=== EXERCISE DIRECTIONS ===
The lines below that include the word "computer" are to be reported.
------------
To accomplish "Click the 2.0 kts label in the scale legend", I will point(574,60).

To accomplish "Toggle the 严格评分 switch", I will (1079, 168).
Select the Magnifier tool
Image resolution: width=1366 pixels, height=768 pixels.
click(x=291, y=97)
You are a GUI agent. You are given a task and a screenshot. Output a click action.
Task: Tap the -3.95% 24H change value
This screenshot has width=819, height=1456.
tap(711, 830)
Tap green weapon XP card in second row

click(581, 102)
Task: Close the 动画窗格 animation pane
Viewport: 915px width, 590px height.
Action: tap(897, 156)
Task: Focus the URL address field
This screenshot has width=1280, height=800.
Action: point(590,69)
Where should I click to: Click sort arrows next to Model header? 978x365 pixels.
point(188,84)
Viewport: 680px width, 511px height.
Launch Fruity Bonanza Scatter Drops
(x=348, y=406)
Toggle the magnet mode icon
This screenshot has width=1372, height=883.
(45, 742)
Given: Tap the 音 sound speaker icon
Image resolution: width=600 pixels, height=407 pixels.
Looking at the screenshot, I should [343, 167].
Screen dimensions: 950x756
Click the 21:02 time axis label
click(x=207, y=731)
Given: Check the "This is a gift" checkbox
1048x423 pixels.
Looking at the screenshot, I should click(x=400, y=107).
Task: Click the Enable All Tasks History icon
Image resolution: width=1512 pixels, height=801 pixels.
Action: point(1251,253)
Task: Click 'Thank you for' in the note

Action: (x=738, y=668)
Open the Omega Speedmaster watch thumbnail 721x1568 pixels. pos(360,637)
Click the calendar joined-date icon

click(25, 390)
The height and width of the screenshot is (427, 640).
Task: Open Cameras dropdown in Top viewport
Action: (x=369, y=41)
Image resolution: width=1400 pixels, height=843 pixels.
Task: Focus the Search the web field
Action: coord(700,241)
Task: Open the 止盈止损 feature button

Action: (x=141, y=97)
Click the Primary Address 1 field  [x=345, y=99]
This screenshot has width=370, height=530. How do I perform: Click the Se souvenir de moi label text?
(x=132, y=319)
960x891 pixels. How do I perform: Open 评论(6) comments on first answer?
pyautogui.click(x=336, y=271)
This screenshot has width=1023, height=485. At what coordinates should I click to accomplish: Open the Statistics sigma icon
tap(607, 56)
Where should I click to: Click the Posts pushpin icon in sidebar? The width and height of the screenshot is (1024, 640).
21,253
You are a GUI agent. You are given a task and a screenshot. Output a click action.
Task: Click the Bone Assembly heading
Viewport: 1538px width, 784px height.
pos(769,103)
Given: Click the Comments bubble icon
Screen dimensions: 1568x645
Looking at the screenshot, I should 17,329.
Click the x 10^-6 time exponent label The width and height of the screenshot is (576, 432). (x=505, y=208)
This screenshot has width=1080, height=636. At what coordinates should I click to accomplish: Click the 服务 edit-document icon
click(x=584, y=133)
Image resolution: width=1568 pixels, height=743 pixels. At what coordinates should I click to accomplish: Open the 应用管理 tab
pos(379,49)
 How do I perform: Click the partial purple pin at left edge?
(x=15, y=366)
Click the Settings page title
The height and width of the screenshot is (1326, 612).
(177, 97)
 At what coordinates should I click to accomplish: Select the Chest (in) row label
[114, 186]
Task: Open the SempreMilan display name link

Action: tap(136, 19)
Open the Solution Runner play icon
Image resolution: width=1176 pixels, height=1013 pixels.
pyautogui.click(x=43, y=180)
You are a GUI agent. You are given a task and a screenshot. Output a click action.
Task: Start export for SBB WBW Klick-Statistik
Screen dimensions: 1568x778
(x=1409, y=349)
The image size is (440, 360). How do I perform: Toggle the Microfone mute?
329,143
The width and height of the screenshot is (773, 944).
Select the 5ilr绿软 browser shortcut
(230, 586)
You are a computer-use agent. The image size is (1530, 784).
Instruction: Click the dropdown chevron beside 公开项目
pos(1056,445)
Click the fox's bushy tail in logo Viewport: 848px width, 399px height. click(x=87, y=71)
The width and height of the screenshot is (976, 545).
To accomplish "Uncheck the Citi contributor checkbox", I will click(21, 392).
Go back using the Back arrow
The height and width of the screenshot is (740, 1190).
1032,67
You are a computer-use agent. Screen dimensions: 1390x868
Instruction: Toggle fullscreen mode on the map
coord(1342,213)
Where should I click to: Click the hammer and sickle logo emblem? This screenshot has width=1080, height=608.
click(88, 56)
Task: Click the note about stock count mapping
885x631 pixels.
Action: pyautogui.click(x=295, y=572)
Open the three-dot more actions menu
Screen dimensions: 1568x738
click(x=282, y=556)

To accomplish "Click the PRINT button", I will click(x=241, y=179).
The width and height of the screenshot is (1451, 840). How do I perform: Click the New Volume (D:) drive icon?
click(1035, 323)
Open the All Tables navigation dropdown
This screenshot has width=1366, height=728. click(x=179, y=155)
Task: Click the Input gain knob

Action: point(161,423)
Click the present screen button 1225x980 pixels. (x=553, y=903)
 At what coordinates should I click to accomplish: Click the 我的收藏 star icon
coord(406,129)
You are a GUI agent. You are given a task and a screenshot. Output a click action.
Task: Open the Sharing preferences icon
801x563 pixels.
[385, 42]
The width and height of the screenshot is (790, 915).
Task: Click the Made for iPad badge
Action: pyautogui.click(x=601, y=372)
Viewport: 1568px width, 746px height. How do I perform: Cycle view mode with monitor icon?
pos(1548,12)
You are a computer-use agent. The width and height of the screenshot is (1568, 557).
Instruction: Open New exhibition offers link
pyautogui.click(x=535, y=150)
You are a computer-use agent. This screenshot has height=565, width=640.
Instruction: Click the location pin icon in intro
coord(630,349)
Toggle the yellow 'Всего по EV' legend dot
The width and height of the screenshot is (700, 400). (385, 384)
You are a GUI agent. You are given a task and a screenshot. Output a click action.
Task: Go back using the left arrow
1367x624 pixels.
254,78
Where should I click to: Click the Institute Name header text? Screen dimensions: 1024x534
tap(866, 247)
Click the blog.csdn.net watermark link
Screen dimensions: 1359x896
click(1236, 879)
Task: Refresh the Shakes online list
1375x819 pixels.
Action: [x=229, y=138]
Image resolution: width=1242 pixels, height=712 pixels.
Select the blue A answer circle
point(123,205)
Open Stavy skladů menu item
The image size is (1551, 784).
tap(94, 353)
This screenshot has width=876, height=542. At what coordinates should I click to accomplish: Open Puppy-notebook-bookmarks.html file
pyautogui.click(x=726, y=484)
------------
=== TASK SOLUTION ===
You are a computer-use agent. The image size is (1530, 784).
You are a computer-use agent. Screen dimensions: 1390x868
You are a computer-use agent. The width and height of the screenshot is (1568, 557).
You are a computer-use agent. This screenshot has height=565, width=640.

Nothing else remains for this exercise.